Copyright 2016 - Jane Surr Burton

Thursday, July 14, 2016

Solace at the Park



We have consoled ourselves this July for missing the wedding of a much-loved niece in California, by visiting Mint Springs Park every evening.  We go just before sunset, late enough in the day that few people are still at the park.  There are almost always one or two families of fisher people, sometimes a pair of lovers stroll over the dam hand and hand, sometimes mothers with small children play on the slides.  Twice the owner of the scofflaw dog has let him out at the top of the park to run, joyful and unleashed, down to the lower pond.  Every evening there is some surprise waiting for us at Mint Springs.

One night we found joy in the birds.  As we drove up to the park, a heron flew round the pond to the far marshy bit where the stream comes in from the hill above. 

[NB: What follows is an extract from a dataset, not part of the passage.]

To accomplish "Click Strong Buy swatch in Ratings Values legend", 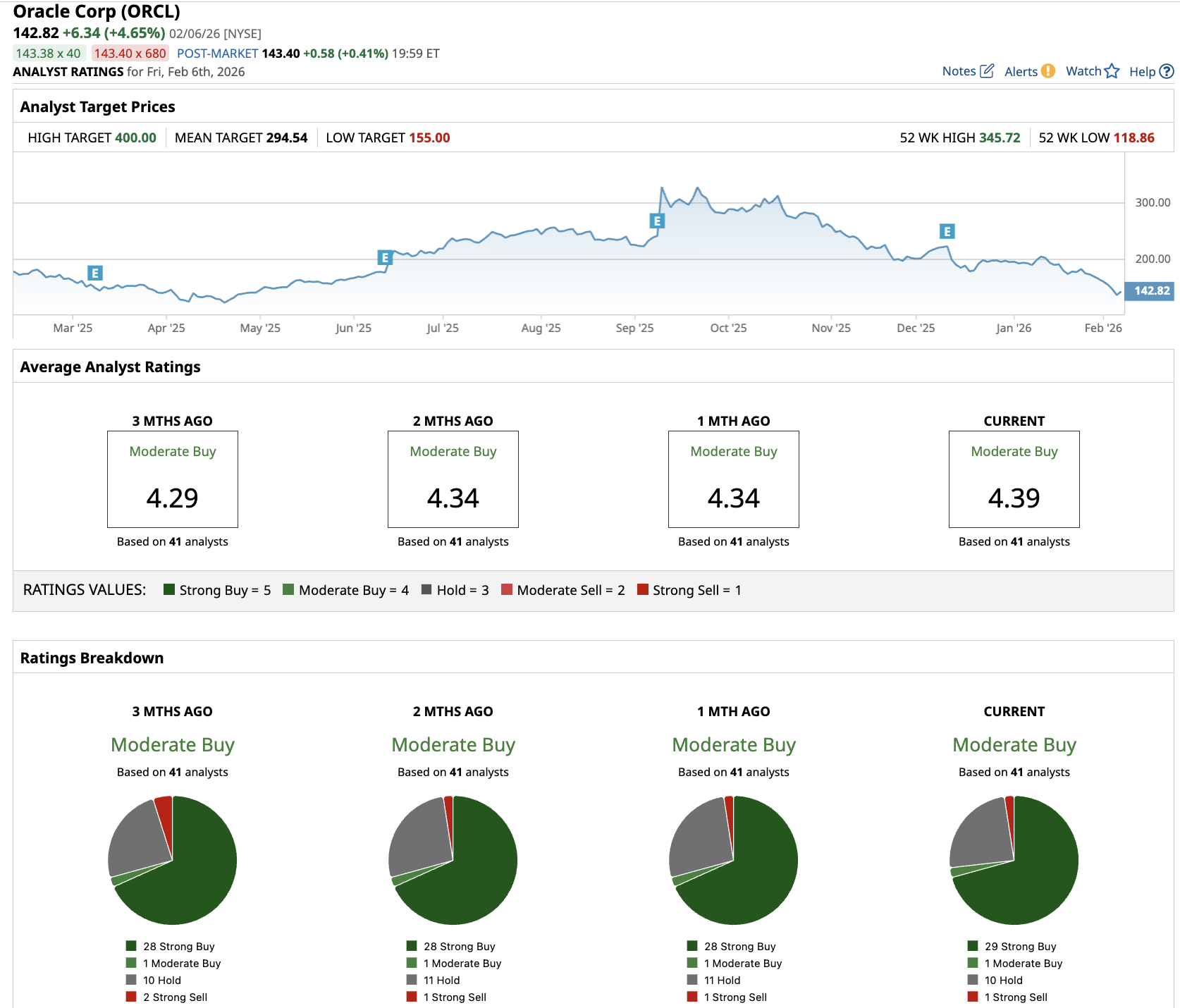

Red-wing blackbirds had flocked and nested here for many years.  Muskrats gnawed down the cattails last fall and winter.  This spring the flock of red-wings returned, checked out the sparse remnants of cattails, and flew on.  This night we discovered two nesting couples of red-wing blackbirds had returned to the diminished stand of cattails. (Sadly, the muskrats, we have heard, have been relocated by park people; their silvery v-shaped wakes always thrilled us.)

We walked around the pond, passing quietly behind the flock of geese that often hangs out on the dam.  Though Canada geese are the hysterics of the bird world, they are so used to us that when we walk behind them they barely murmur anymore. 
 
Tree swallows, swooped over the pond, graceful streaks of blue, and flashed their white bellies as they switched direction.  As we rounded the pond to the farthest and most remote corner, we spooked the heron, who took off from the water with great, slow wing strokes. 
 
A little further into the woods and we heard the cacophony of a few coyotes.  Their howls are high pitched and eerie.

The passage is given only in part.